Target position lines
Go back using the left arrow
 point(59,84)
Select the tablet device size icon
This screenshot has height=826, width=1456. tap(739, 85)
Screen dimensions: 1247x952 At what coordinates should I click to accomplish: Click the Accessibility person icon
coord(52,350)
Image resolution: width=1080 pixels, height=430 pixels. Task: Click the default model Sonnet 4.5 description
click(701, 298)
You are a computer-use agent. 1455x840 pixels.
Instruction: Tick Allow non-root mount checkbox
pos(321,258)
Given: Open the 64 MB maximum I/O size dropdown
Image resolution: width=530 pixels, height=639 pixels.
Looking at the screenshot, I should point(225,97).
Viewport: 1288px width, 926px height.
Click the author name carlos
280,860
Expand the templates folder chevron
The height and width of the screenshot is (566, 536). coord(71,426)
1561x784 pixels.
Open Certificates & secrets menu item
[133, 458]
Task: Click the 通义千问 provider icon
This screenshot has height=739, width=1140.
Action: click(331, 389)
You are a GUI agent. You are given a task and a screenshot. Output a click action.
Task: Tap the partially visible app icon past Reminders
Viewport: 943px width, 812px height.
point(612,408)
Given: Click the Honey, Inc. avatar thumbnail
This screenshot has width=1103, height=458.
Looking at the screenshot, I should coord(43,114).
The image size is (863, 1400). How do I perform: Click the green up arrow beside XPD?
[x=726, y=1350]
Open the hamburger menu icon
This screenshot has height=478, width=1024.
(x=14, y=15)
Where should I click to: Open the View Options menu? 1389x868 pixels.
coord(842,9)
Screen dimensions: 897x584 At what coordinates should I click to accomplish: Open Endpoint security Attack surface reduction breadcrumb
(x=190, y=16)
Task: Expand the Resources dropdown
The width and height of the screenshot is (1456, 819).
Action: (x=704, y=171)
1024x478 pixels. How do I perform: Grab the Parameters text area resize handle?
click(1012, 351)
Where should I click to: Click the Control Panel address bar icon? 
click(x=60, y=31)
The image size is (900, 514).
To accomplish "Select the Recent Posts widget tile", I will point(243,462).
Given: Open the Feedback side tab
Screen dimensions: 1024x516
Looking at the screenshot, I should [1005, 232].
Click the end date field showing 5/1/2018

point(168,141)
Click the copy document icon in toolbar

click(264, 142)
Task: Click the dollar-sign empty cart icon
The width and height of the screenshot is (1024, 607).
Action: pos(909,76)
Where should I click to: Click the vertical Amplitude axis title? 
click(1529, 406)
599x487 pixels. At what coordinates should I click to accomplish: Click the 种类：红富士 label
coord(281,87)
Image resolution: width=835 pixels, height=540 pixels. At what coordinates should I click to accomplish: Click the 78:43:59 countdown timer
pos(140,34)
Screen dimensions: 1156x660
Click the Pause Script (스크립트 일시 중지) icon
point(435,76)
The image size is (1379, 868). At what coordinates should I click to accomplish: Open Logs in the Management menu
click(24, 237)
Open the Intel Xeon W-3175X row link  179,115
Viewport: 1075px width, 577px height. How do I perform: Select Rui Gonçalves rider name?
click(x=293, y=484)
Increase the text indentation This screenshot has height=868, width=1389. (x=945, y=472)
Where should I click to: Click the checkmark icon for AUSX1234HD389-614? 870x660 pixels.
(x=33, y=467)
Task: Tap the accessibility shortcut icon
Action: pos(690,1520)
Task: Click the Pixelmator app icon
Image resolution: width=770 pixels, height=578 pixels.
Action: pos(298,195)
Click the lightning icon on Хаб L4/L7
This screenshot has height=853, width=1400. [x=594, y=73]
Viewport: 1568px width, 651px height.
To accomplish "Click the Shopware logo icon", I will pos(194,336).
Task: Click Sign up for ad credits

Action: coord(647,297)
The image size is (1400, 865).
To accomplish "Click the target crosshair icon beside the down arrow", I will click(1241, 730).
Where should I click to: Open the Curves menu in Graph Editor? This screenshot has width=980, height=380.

» What the task requires: Rewrite all of the lines above, changing every "Where should I click to" to "Where do I click to" and keeping everything else the same.

» Exercise response:
Go back using the left arrow
 point(59,84)
Select the tablet device size icon
This screenshot has height=826, width=1456. tap(739, 85)
Screen dimensions: 1247x952 At what coordinates should I click to accomplish: Click the Accessibility person icon
coord(52,350)
Image resolution: width=1080 pixels, height=430 pixels. Task: Click the default model Sonnet 4.5 description
click(701, 298)
You are a computer-use agent. 1455x840 pixels.
Instruction: Tick Allow non-root mount checkbox
pos(321,258)
Given: Open the 64 MB maximum I/O size dropdown
Image resolution: width=530 pixels, height=639 pixels.
Looking at the screenshot, I should point(225,97).
Viewport: 1288px width, 926px height.
Click the author name carlos
280,860
Expand the templates folder chevron
The height and width of the screenshot is (566, 536). coord(71,426)
1561x784 pixels.
Open Certificates & secrets menu item
[133, 458]
Task: Click the 通义千问 provider icon
This screenshot has height=739, width=1140.
Action: click(331, 389)
You are a GUI agent. You are given a task and a screenshot. Output a click action.
Task: Tap the partially visible app icon past Reminders
Viewport: 943px width, 812px height.
point(612,408)
Given: Click the Honey, Inc. avatar thumbnail
This screenshot has width=1103, height=458.
Looking at the screenshot, I should coord(43,114).
The image size is (863, 1400). How do I perform: Click the green up arrow beside XPD?
[x=726, y=1350]
Open the hamburger menu icon
This screenshot has height=478, width=1024.
(x=14, y=15)
Where do I click to: Open the View Options menu? 1389x868 pixels.
coord(842,9)
Screen dimensions: 897x584 At what coordinates should I click to accomplish: Open Endpoint security Attack surface reduction breadcrumb
(x=190, y=16)
Task: Expand the Resources dropdown
The width and height of the screenshot is (1456, 819).
Action: (x=704, y=171)
1024x478 pixels. How do I perform: Grab the Parameters text area resize handle?
click(1012, 351)
Where do I click to: Click the Control Panel address bar icon? 
click(x=60, y=31)
The image size is (900, 514).
To accomplish "Select the Recent Posts widget tile", I will point(243,462).
Given: Open the Feedback side tab
Screen dimensions: 1024x516
Looking at the screenshot, I should [1005, 232].
Click the end date field showing 5/1/2018

point(168,141)
Click the copy document icon in toolbar

click(264, 142)
Task: Click the dollar-sign empty cart icon
The width and height of the screenshot is (1024, 607).
Action: pos(909,76)
Where do I click to: Click the vertical Amplitude axis title? 
click(1529, 406)
599x487 pixels. At what coordinates should I click to accomplish: Click the 种类：红富士 label
coord(281,87)
Image resolution: width=835 pixels, height=540 pixels. At what coordinates should I click to accomplish: Click the 78:43:59 countdown timer
pos(140,34)
Screen dimensions: 1156x660
Click the Pause Script (스크립트 일시 중지) icon
point(435,76)
The image size is (1379, 868). At what coordinates should I click to accomplish: Open Logs in the Management menu
click(24, 237)
Open the Intel Xeon W-3175X row link  179,115
Viewport: 1075px width, 577px height. How do I perform: Select Rui Gonçalves rider name?
click(x=293, y=484)
Increase the text indentation This screenshot has height=868, width=1389. (x=945, y=472)
Where do I click to: Click the checkmark icon for AUSX1234HD389-614? 870x660 pixels.
(x=33, y=467)
Task: Tap the accessibility shortcut icon
Action: pos(690,1520)
Task: Click the Pixelmator app icon
Image resolution: width=770 pixels, height=578 pixels.
Action: pos(298,195)
Click the lightning icon on Хаб L4/L7
This screenshot has height=853, width=1400. [x=594, y=73]
Viewport: 1568px width, 651px height.
To accomplish "Click the Shopware logo icon", I will pos(194,336).
Task: Click Sign up for ad credits

Action: coord(647,297)
The image size is (1400, 865).
To accomplish "Click the target crosshair icon beside the down arrow", I will click(1241, 730).
Where do I click to: Open the Curves menu in Graph Editor? This screenshot has width=980, height=380.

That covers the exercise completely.